One quarterback looked beaten and susceptible and teetering on the brink and it wasn’t Bo Levi Mitchell.

And it was supposed to be.

The end is apparently near for the great Mitchell. His best-before date is yesterday. But there was at least one classic performance left for a Labour Day Classic and it came from the future Hall of Famer, against a team he wasn’t supposed to beat.

Labour Day is all about dreams and emotion and a football day unlike any other — a different stage in an indifferent season for the Hamilton Tiger-Cats — and one last deep breath for the great Mitchell, in a terrific 31-28 win for the Ticats against the much better Toronto Argonauts.

Much better maybe during the season. Not much better on Labour Day. The Argos were 6-4 heading to Monday’s big game. The Ticats were 2-9. This should have been a day about ending whatever race there was in the Eastern Division.

The Argos weren’t good enough — at quarterback with Chad Kelly, at coaching with Ryan Dinwiddie, along the offensive line, on defence, especially in the secondary where DaShaun Amos was all but obliterated.

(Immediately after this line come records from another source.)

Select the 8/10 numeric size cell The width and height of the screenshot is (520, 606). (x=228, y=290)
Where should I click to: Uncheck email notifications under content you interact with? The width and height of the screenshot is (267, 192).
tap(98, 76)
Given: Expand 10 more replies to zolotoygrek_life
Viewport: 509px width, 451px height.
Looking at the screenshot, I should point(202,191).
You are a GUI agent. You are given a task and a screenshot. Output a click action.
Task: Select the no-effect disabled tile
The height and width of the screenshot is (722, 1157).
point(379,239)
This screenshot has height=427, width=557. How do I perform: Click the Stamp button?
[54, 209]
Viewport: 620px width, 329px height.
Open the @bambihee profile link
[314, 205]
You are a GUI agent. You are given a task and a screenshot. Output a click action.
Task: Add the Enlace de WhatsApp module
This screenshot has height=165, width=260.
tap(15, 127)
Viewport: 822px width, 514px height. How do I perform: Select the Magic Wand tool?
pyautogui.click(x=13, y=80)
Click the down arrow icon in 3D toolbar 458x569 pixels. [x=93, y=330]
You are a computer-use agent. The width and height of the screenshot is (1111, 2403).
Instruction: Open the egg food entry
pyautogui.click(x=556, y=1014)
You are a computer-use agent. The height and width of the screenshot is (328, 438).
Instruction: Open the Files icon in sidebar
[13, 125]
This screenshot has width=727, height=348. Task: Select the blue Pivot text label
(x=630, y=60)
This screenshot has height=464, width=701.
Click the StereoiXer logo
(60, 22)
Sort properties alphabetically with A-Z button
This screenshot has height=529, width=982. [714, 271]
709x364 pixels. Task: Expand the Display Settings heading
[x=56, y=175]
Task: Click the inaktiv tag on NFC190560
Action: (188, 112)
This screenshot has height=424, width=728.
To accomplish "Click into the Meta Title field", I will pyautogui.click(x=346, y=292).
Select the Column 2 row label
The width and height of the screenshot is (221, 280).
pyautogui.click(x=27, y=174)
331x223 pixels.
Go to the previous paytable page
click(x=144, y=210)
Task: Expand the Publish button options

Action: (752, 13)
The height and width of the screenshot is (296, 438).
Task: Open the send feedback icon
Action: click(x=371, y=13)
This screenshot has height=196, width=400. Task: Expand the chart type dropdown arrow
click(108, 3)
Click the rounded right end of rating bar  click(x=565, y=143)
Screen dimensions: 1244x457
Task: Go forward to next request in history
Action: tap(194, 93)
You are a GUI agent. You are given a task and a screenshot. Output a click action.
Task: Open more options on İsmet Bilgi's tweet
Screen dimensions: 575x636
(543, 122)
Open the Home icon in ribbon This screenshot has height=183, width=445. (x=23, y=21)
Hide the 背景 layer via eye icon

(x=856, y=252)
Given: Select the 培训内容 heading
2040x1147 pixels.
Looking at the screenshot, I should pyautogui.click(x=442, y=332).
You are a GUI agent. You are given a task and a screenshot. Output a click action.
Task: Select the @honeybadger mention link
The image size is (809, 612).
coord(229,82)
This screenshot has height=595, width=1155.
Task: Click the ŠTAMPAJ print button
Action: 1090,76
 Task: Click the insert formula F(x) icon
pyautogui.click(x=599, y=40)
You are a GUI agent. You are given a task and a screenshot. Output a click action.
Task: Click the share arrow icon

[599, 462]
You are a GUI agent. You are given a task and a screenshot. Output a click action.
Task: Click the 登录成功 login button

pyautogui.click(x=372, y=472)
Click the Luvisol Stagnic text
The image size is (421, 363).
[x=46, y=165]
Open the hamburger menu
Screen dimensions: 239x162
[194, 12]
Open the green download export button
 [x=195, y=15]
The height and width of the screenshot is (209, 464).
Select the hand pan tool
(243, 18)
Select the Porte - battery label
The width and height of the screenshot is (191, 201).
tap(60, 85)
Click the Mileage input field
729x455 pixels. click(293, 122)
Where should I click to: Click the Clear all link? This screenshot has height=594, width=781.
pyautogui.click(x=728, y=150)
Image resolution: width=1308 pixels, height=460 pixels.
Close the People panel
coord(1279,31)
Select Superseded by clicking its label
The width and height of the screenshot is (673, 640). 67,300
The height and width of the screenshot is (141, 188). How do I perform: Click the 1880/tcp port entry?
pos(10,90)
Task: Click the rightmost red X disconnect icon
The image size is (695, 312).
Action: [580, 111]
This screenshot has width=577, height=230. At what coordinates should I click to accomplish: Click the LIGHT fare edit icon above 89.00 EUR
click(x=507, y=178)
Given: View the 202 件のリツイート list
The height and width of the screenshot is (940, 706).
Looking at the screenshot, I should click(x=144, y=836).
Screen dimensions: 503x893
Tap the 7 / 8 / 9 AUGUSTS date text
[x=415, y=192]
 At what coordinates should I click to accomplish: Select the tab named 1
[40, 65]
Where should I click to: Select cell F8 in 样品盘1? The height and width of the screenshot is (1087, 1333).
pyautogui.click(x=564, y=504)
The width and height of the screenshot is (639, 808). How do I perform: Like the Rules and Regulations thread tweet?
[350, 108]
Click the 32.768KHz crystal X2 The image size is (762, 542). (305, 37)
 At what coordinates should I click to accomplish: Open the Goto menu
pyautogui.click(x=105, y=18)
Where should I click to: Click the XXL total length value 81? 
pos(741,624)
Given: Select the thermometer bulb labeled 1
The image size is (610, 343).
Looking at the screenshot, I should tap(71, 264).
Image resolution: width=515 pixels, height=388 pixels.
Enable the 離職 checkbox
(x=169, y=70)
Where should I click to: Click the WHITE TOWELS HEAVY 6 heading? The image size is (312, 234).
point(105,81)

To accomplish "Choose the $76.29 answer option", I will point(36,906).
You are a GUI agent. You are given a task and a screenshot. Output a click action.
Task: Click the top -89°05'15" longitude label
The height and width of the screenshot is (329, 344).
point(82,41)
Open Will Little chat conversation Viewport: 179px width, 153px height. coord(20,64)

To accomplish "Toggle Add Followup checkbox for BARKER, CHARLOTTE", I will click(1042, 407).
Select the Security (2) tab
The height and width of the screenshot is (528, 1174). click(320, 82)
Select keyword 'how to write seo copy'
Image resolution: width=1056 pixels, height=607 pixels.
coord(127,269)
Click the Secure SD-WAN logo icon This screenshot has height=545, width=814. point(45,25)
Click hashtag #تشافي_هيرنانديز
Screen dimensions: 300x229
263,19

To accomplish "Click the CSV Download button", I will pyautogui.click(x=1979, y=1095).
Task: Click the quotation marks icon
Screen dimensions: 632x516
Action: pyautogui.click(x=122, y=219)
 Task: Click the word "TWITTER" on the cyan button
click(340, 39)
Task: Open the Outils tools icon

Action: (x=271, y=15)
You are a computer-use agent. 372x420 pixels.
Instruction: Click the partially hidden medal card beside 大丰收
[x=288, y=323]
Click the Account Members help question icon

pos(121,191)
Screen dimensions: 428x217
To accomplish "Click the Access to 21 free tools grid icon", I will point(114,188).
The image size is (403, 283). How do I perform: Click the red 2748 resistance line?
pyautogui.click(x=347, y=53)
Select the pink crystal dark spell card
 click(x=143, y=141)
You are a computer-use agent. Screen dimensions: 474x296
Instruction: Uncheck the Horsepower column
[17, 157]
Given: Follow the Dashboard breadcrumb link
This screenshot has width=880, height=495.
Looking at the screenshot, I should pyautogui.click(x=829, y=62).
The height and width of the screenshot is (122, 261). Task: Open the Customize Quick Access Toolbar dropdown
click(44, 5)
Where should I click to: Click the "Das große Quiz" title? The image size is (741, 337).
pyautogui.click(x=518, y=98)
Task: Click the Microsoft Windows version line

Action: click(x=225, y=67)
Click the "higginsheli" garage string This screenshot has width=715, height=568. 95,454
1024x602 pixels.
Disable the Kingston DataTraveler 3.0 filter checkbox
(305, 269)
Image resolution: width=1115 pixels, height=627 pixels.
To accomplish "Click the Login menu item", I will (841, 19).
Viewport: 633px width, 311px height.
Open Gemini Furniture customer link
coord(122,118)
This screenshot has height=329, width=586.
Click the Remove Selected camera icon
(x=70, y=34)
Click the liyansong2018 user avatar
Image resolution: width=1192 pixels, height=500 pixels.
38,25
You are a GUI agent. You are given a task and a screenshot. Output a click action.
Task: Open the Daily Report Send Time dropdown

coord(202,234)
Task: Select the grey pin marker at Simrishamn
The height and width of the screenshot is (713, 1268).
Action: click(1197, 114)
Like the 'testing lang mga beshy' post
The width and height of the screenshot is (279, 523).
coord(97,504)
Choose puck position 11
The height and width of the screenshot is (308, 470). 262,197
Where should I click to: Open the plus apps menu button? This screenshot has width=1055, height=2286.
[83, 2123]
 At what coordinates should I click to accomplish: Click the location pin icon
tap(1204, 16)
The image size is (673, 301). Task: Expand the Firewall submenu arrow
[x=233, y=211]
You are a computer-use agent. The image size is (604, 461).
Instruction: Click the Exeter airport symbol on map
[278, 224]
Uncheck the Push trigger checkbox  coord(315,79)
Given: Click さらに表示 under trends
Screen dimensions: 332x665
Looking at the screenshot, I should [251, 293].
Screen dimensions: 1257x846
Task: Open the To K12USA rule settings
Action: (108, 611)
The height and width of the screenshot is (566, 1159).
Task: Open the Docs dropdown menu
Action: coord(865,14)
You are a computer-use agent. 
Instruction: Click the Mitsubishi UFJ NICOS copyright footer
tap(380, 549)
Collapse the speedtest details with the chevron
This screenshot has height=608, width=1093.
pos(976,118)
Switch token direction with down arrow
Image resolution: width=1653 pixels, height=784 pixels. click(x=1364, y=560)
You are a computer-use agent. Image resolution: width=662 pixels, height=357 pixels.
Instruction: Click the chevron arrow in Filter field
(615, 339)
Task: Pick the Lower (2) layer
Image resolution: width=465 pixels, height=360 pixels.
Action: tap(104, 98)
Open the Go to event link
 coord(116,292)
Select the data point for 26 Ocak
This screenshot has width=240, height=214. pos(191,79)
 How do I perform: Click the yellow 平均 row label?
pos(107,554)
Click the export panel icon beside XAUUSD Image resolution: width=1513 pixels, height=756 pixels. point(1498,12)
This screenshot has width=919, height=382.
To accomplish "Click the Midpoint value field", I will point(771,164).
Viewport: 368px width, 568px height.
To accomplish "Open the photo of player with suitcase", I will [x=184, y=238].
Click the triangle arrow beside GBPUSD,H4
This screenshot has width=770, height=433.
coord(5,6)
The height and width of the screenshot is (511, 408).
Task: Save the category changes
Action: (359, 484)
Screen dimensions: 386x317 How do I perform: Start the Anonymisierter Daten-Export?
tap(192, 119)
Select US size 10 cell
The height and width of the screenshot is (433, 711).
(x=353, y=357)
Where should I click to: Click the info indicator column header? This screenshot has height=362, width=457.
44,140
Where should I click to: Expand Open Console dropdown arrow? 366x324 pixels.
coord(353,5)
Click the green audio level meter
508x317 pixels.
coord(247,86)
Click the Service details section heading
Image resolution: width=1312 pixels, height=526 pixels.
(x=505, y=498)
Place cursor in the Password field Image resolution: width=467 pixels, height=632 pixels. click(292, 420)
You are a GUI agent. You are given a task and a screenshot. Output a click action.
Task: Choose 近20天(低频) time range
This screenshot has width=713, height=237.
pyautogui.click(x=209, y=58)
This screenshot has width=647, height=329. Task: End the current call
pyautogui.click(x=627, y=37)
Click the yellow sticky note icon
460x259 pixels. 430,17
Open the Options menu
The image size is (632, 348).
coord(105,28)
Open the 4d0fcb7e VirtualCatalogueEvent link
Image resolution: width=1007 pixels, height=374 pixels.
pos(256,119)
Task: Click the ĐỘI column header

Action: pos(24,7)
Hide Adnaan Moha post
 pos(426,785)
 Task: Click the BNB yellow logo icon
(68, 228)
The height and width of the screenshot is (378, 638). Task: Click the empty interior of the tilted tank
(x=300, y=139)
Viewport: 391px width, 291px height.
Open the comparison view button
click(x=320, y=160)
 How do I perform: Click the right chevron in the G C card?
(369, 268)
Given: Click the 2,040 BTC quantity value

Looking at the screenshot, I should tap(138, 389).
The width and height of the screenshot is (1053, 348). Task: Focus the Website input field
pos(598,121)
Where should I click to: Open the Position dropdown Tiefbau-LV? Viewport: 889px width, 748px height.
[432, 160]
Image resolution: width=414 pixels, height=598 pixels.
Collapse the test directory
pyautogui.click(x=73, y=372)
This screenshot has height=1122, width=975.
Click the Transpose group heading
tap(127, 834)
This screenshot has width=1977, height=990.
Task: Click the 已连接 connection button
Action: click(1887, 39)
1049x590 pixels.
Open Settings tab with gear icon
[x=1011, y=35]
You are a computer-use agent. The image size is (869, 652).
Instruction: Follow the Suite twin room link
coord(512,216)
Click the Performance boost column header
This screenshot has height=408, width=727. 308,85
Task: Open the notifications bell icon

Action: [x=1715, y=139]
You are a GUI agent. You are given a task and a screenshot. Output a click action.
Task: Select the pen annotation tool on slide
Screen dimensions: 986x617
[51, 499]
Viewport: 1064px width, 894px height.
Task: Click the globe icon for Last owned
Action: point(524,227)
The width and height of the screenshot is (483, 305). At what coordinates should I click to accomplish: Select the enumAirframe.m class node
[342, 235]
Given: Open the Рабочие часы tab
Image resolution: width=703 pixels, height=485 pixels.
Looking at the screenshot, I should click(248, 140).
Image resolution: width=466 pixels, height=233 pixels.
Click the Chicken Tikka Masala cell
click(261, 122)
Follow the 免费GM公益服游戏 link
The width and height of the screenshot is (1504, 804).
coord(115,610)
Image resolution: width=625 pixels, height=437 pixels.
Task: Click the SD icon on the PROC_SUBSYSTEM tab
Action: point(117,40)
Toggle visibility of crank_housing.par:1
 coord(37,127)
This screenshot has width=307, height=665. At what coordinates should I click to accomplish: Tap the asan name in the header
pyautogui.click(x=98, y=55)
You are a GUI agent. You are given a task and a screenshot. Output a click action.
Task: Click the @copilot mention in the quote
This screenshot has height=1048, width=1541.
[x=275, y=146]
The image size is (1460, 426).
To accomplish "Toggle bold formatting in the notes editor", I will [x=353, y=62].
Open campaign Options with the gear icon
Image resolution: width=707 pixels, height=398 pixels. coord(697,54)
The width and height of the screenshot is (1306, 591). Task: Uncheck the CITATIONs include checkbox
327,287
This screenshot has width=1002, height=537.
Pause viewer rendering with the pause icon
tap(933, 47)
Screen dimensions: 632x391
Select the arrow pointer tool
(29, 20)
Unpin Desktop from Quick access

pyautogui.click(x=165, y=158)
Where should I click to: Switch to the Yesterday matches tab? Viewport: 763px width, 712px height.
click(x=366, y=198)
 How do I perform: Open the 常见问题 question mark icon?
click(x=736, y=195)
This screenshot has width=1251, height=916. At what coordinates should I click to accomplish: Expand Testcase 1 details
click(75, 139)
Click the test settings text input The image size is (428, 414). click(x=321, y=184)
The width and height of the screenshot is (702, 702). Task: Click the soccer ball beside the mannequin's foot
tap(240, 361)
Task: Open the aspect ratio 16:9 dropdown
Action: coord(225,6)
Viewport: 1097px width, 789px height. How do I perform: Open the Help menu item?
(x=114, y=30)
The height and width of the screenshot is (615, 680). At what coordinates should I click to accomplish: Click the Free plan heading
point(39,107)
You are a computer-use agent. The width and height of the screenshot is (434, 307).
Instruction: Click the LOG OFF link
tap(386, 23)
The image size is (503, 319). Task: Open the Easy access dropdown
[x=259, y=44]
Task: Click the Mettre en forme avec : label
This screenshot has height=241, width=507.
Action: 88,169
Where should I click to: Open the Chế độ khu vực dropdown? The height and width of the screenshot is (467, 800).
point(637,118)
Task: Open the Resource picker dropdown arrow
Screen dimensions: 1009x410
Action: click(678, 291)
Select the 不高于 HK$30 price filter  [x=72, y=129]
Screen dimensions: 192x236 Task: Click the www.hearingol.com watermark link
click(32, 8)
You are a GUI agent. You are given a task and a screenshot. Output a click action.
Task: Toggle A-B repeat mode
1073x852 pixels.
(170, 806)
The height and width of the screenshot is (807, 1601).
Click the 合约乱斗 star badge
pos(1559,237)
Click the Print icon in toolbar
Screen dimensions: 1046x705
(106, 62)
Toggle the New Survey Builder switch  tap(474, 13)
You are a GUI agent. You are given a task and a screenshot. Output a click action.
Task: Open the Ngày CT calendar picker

The Ticats’ nifty coaching combination of Scott Milanovich on offence and Chris Jones on defence won the day alongside Mitchell, confusing Kelly when they needed to and almost blowing a big lead to come from behind late to win.

But Labour Day began with the work of Mitchell at quarterback, and at receiver with Tim White, one player who looks to be near the finish line, the other who should be the best receiver in Canadian football but hasn’t had the support around him to get there.

White caught a 57-yard touchdown pass on Hamilton’s second offensive play of the game, dashing past Amos to find himself wide open. And by the time the first quarter was over, White hauled in another touchdown catch, this time a 70-yard catch and run play. Again, Amos looked beaten on the play.

And in the fourth quarter, with the game about to tilt in the Argos direction, Mitchell locked up the win with a long throw to Brendan O’Leary-Orange, no relation to the great Argo Doyle, and again Amos was left hanging on, unable to make the play.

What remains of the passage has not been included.